Biological features of host cell before 8 h after infection: apoptosis

The protein gp120 is essential for viral entry into cells as it plays a vital role in attachment to specific cell surface receptors (Gram and Hansen, 1998). Viruses, such as HIV, with gp120 in their genome induce cellular apoptosis (Kapasi et al., 2002). Apoptosis is important in an infection response and is activated at the early infection stage (Fig. 1). Supplementary Fig. 3 shows that apoptosis marker genes were expressed in early infection stage (Subramanian et al., 2005). The viral gene gp120 is known to be associated with BCL-2 expression (Gaubin et al., 1999). BCL-2 and other apoptosis-related genes are down-regulated in the early stages of influenza A infection. At timepoints before 8 h post-infection, expression of apoptosis marker genes, including BCL2, was decreased (Supplementary Fig. 4A).

Specific biological features after 8 h: DME-centric pathways

DMEs are the set of metabolic pathways that modify the chemical structure of xenobiotics, which are compound of foreign materials such as replicated viral RNA and other metabolites (Mackenzie et al., 2017). Suppression of DMEs is necessary for viruses to maintain their presence in a cell and replicate themselves. In general, ‘endoplasmic reticulum (ER) stress response’ and ‘cytochrome P450’ are typical examples of DMEs. Both were found to be DEGs in the experimental results (Supplementary Fig. 4B, 4C).
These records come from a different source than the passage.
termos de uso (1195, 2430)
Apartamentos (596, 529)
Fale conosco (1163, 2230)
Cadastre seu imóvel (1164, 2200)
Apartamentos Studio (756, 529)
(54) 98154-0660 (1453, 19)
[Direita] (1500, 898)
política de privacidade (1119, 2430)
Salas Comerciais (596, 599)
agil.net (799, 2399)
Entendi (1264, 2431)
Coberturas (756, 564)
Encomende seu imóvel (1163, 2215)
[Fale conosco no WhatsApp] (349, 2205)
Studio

In the Supplementary Fig. 4B, the endoplasmic reticulum (ER) stress response, also known as the unfolded protein response (UPR), is a primitive, evolutionary conserved molecular signaling cascade which has been implicated in multiple biological processes, including innate immunity and the pathogenesis of certain viral infections. Influenza A virus induces ER stress in a pathway-specific manner (Hassan et al., 2012). In the Supplementary Fig. 4C, various cytochrome P450 (p< 2.06E−04) genes were differentially expressed 8 h post infection. The major role of cytochrome P450s is in steroid and bile acid syntheses (Nelson, 2009; Lorbek et al., 2012). They are essential for the solubilization and absorption of lipids and fat-soluble vitamins in the intestine and they contribute to the major DME pathways by which cholesterol is excreted from the body (Lu et al., 2000).

DISCUSSION

The timepoint of 8 h post infection is an important inflection point for gene expression and biological functions

Kim et al. (2015b) reported that relatively few host cell genes were differentially expressed at 8 h post infection. In this study, our data are in agreement with the report by Kim et al. (2015b). This study indicates that 8 h post infection is an inflection point for host cell function and viral transition from the early to late infection stage.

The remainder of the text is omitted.